• _Given data_:
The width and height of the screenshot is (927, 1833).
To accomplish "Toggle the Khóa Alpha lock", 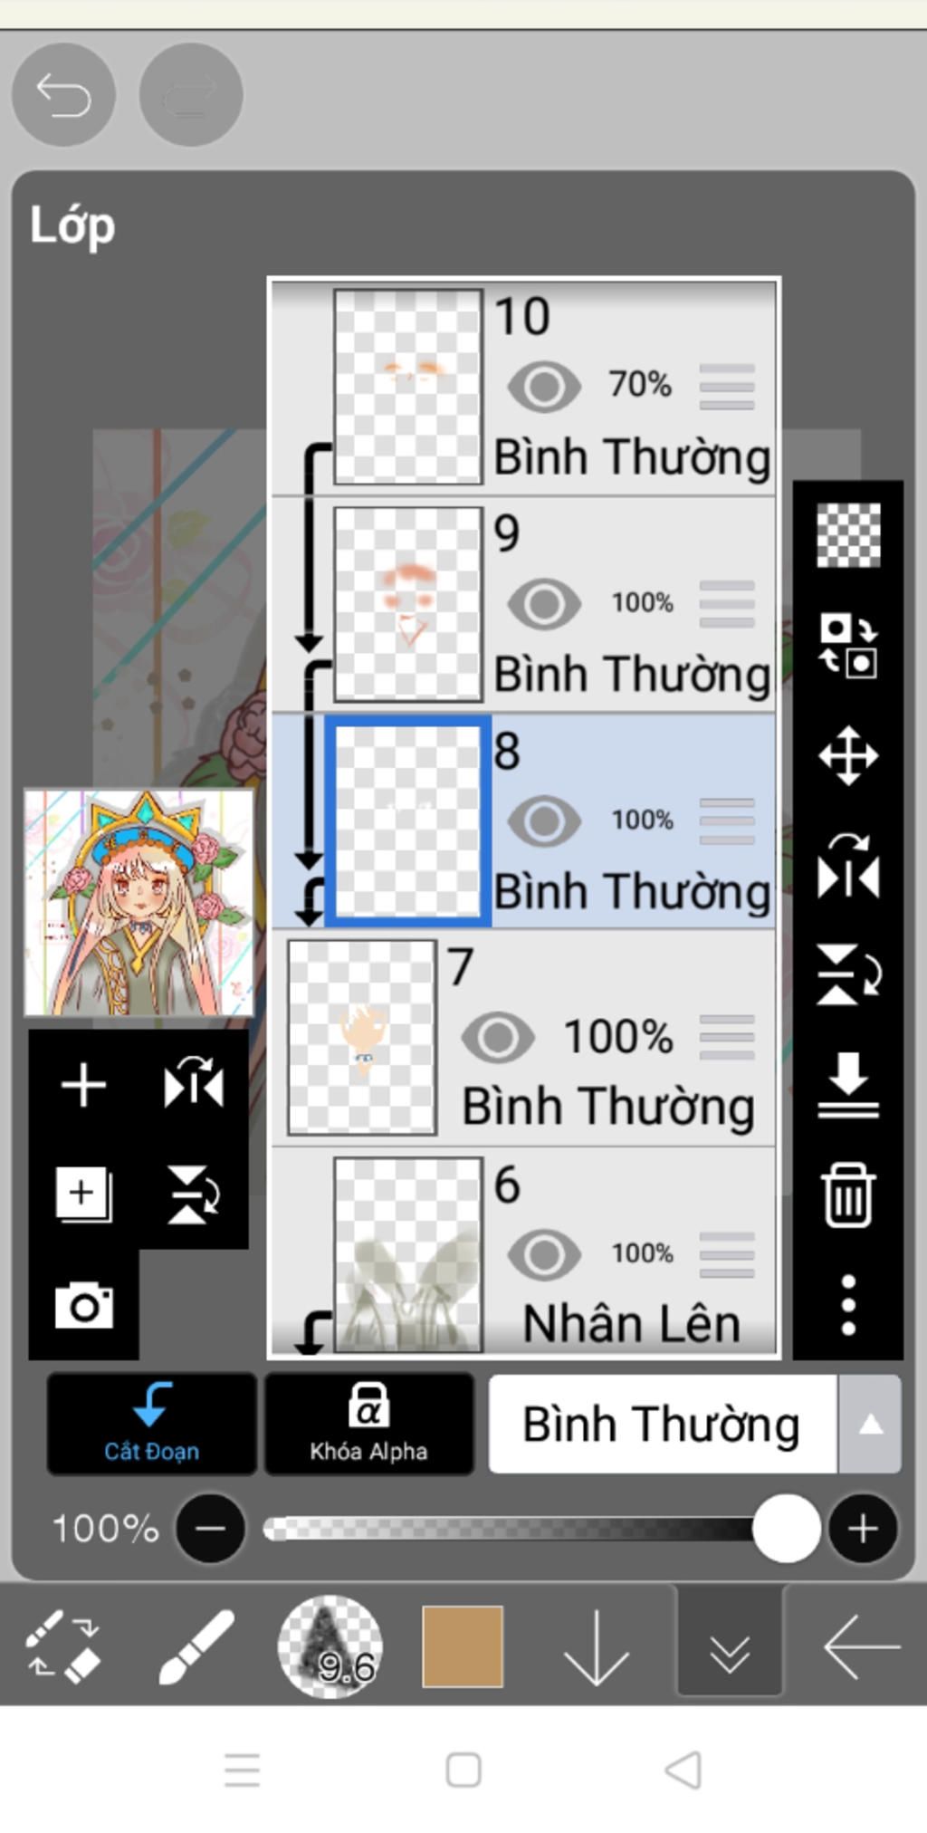I will pyautogui.click(x=368, y=1424).
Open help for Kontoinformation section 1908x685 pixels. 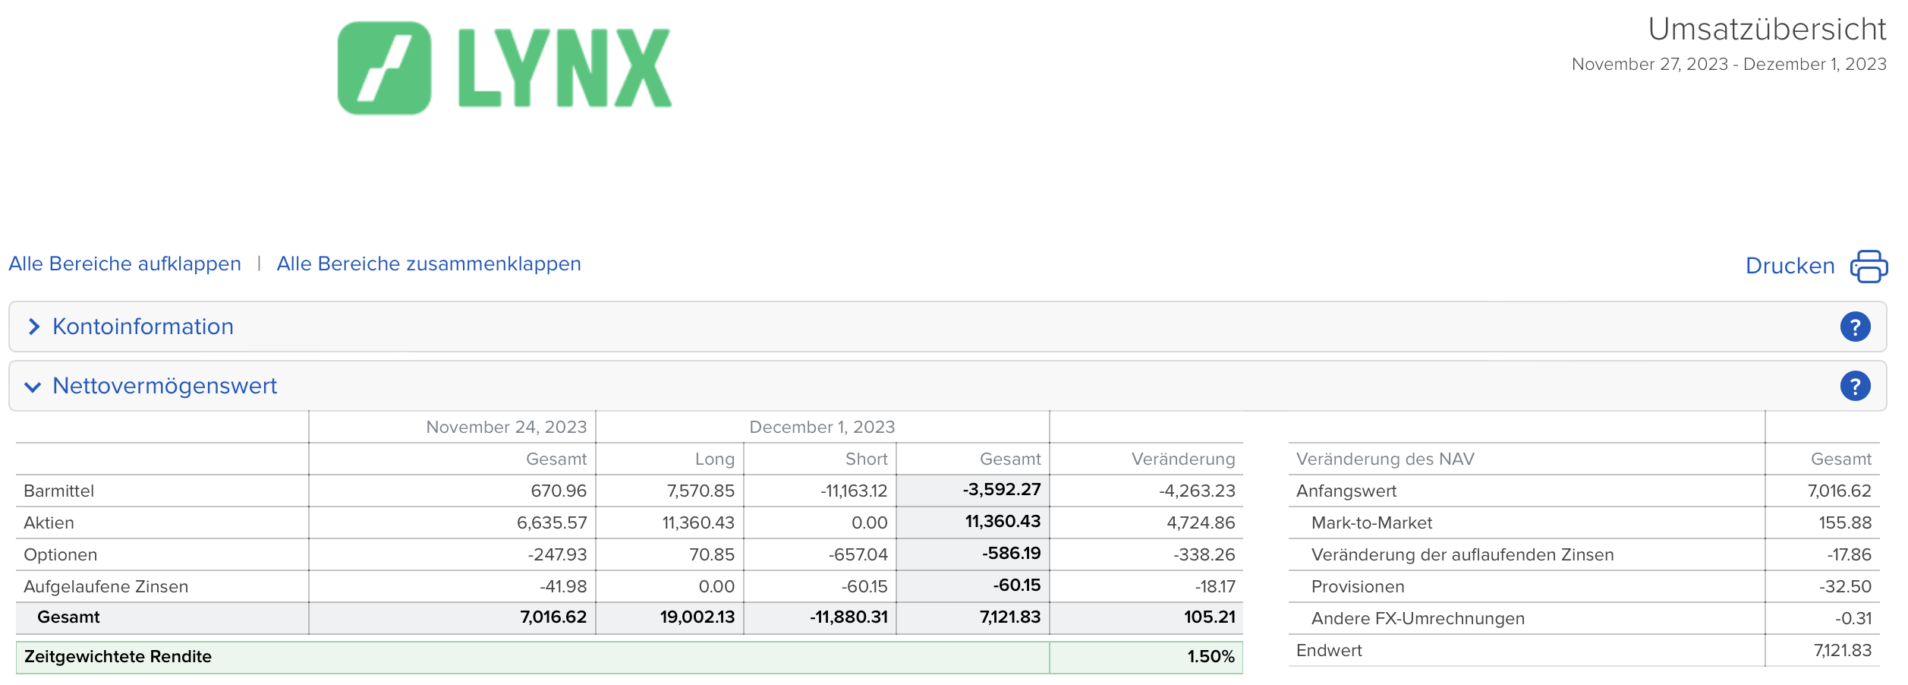pos(1855,327)
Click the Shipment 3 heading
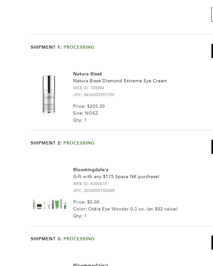213x266 pixels. coord(46,239)
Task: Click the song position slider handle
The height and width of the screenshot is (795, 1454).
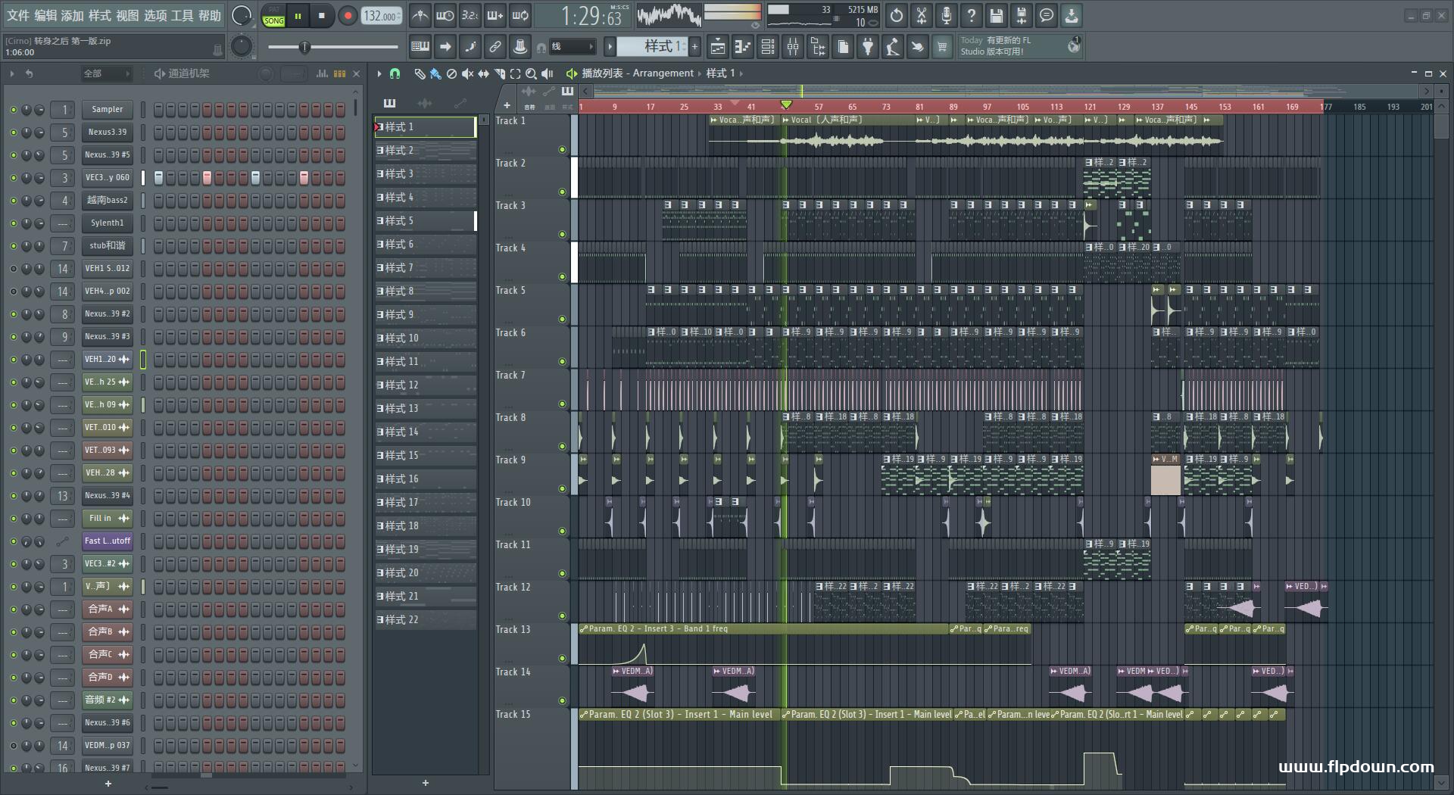Action: (304, 48)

• _Work to be completed_:
Please retype, exactly and with the pictures left out, the lines from the line containing "Task: Click the song position slider handle" through the last line of the records above.

• _Solution to the problem_:
Task: Click the song position slider handle
The height and width of the screenshot is (795, 1454).
Action: (304, 48)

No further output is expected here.